SEO of a multilingual site without geo-referencing under Google
This article will focus on important elements when promoting a site translated into a large number of languages and not having a specific geographical location, that is, we are interested in organic traffic in any language from anywhere in the world.
My experience is based on promoting a site for expats and travelers from all over the world, whose content pages are formed from a database. A site with millions of pages generated from a content database.
Multilingualism and URL formation
In my example, the site had to be translated into 15 main languages, respectively, it was necessary to choose a URL construction scheme for each language.
There are four options for how this can be done:
1- Each language on a separate subdomain
Example: de.example.com, ru.example.com
Benefits - not identified.
Disadvantages - inconvenience of administration.
2- Each language on a separate domain (Example: example.de, example.ru)
Advantages - higher CTR from searching at the expense of the domain zone that is “native” to the user (Example: German will click on the domain in the .de zone rather than on .com).
Disadvantages - difficulty in working with external links, extremely inconvenient administration.
3- For each language, its own parameters in the URL (Example: example.com?leng=de, example.com?leng=en)
Benefits - not identified.
Disadvantages - URLs with parameters are worse indexed and participate in the search.
4- Each language in a separate subdirectory (Example example.com/de/, example.com/en/)
Benefits - not identified.
Disadvantages - not identified.
Even despite the fact that the second option, unlike the others, has an advantage, I chose the fourth because of the ease of implementation and the absence of disadvantages.
Hreflang attribute - show Google in which language the page should be displayed
In working on the site, I encountered a problem. Google and Yandex now use the hreflang attribute to determine the language and country for which to display this version of the page.
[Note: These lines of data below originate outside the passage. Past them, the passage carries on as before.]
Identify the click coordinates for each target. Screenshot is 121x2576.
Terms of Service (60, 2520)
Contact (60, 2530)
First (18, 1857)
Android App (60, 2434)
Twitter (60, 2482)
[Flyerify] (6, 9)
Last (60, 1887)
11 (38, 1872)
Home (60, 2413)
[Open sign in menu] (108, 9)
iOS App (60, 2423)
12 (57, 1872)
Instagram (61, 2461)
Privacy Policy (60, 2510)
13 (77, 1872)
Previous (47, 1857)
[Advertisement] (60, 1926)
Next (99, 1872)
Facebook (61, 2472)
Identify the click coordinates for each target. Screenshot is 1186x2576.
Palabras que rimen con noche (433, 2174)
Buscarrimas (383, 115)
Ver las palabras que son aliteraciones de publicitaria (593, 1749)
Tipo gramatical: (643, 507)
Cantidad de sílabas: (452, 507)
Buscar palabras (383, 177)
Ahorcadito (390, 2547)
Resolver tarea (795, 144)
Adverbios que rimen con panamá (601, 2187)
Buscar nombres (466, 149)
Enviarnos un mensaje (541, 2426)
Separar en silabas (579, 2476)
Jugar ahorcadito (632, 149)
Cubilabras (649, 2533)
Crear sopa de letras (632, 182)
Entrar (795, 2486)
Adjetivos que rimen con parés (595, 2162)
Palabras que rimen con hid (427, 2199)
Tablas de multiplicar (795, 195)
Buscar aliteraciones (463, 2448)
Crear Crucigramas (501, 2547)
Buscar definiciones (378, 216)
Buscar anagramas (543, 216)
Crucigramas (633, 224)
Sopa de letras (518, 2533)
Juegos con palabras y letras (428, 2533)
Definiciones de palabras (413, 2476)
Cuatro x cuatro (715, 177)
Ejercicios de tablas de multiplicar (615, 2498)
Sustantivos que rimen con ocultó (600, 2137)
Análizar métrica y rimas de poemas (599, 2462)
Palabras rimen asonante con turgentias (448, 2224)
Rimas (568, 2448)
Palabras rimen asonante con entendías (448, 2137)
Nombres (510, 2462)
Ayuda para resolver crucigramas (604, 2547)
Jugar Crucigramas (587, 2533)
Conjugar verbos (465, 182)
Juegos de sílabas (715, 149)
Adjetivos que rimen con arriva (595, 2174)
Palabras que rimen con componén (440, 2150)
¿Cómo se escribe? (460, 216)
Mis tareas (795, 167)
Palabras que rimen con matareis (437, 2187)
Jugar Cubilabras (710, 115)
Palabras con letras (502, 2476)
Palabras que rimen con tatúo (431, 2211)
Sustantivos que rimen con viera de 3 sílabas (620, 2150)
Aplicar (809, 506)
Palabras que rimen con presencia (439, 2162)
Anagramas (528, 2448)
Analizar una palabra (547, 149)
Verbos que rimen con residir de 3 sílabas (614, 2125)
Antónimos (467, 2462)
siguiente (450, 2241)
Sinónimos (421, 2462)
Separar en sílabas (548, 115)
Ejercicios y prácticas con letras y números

users requesting Russian from Australia will be shown version example.com/ru-au
users requesting in Russian from the UK will be shown the example.com/ru-gb version
users requesting German from the UK will see example.com/de-au
users requesting German from the UK will be shown the example.com/de-gb version.
The problem with my site was that any language version of the page could be requested from any geographic location. For example, a Russian-speaking person may request a page from Russia, Australia, Germany and anywhere else in the world.
Therefore, I would have to write attribute paintings that take into account all combinations of languages and countries for each page.
The solution is to set the parameters of the hreflang attribute without specifying a geography, that is, we show Google only the language versions of the page, without reference to the region.
users requesting in Russian from anywhere in the world will see example.com/ru version
users requesting in German from anywhere in the world will see example.com/de
GeoShape - micro-marking of the geographical position of objects
As it turned out, hreflang only partially solved the problem. Since the site forms pages from the database (and its contents cannot be translated into different languages), the situation has turned out that I have millions of pages of duplicates for the main content, differing only in the title of the requested country in the title, and the rest of the content is often absolutely identical or slightly different. As an example, the analogues of Russian medicines in France, Italy and in the EU as a whole will be practically the same. It turns out that the pages of Italy and France that are different for users will be duplicates in the eyes of Google.
The challenge now was to show Google that pages with the same or similar content are for different countries. As we recall, hreflang cannot be used for this task, since it will either be hundreds of attribute lines, or pages with different languages will not be available from all countries.
Microdistribution came to my aid. Faced with a problem, I began to analyze sites like mine, and on booking.com I came across a GeoShape structured data tag. They use it to indicate the location of hotels.
After checking the validity of the code when using GeoShape in drug markup (the site is discussed in the article about drug analogues), I installed everything on the site.
Now Google sees the difference in geography between pages intended for different countries, but with similar content, and users can get their language version of the page from anywhere in the world.
Sitemap.xml - Improving Indexing
Everything is quite simple here, but there are also nuances.
We mark all URLs of the site with language versions in sitemap.xml using the hreflang attribute in accordance with Google’s recommendations .
It turns out that hreflang is duplicated both in pages and in sitemap.xml.
- When translated into many languages, the number of pages also increases in direct proportion, so it is worth remembering that the maximum number of links in one sitemap.xml file is 50,000, and the file itself should weigh no more than 10 MB.
- If there are a large number of pages, it is recommended to split sitemap files by language and site structure.